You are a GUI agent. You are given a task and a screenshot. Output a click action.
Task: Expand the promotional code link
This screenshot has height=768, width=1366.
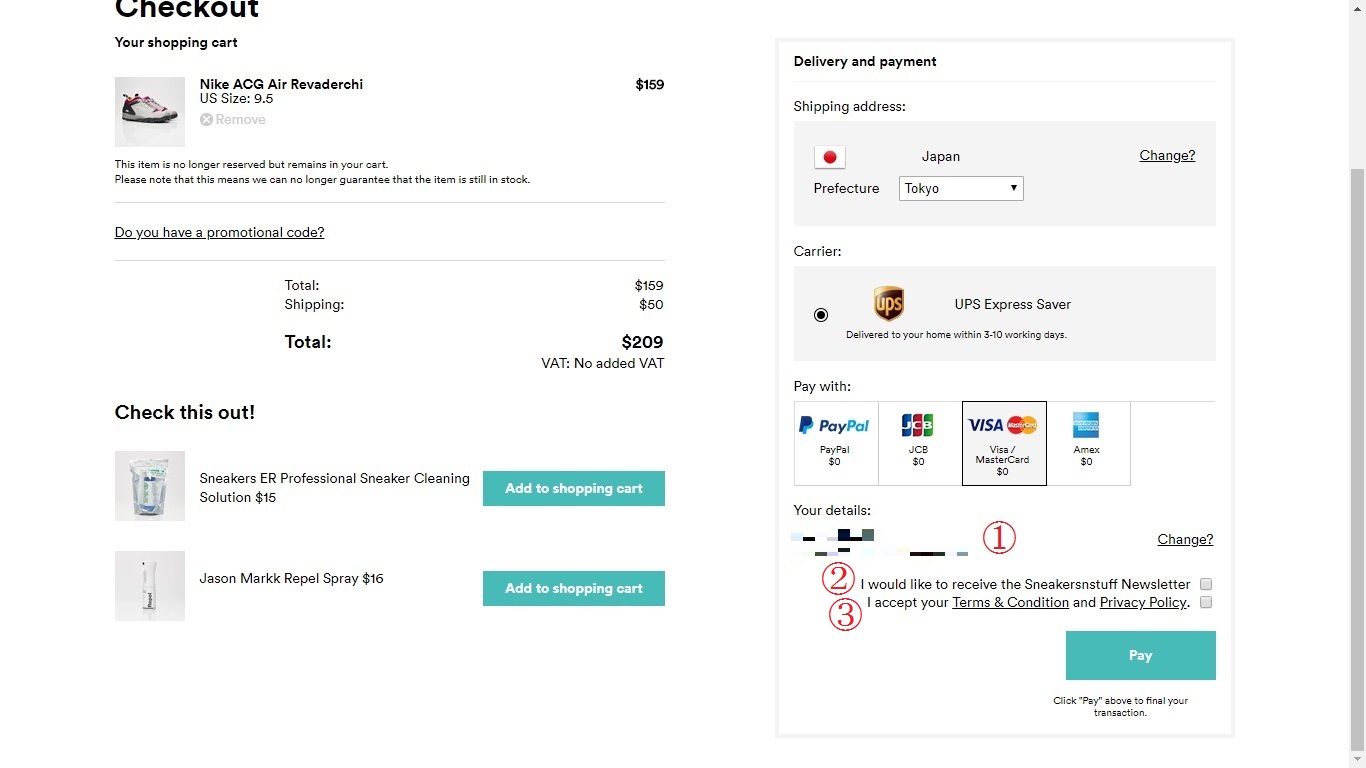(x=219, y=233)

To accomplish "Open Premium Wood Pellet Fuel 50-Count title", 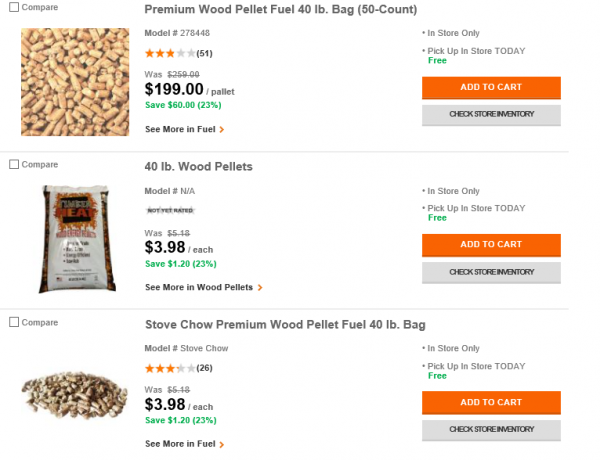I will click(x=281, y=10).
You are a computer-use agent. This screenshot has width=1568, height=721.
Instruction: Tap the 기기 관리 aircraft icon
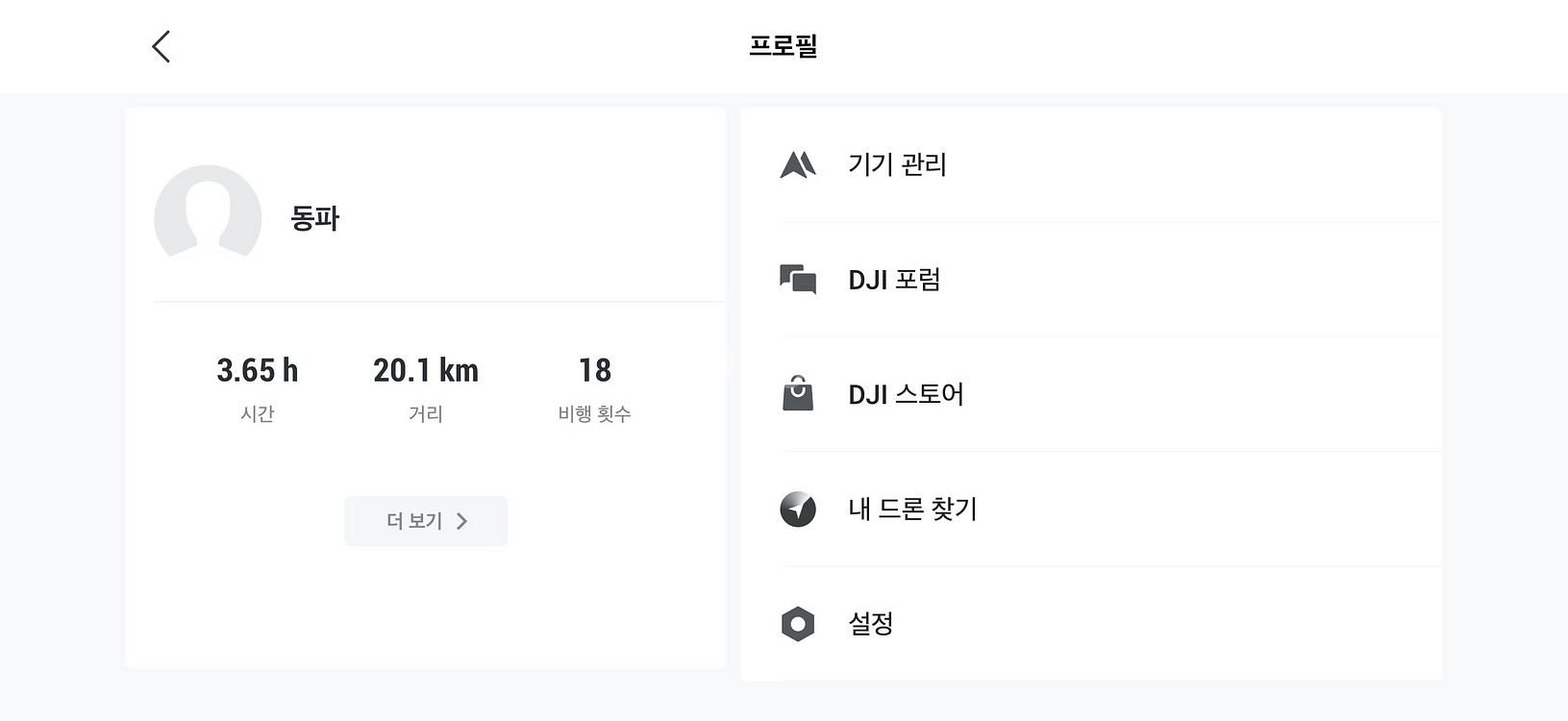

+ + +

Work instructions:
Among the records above, how many lines contain the word "agent"? Answer with the number by itself.

Solution to the exercise:
2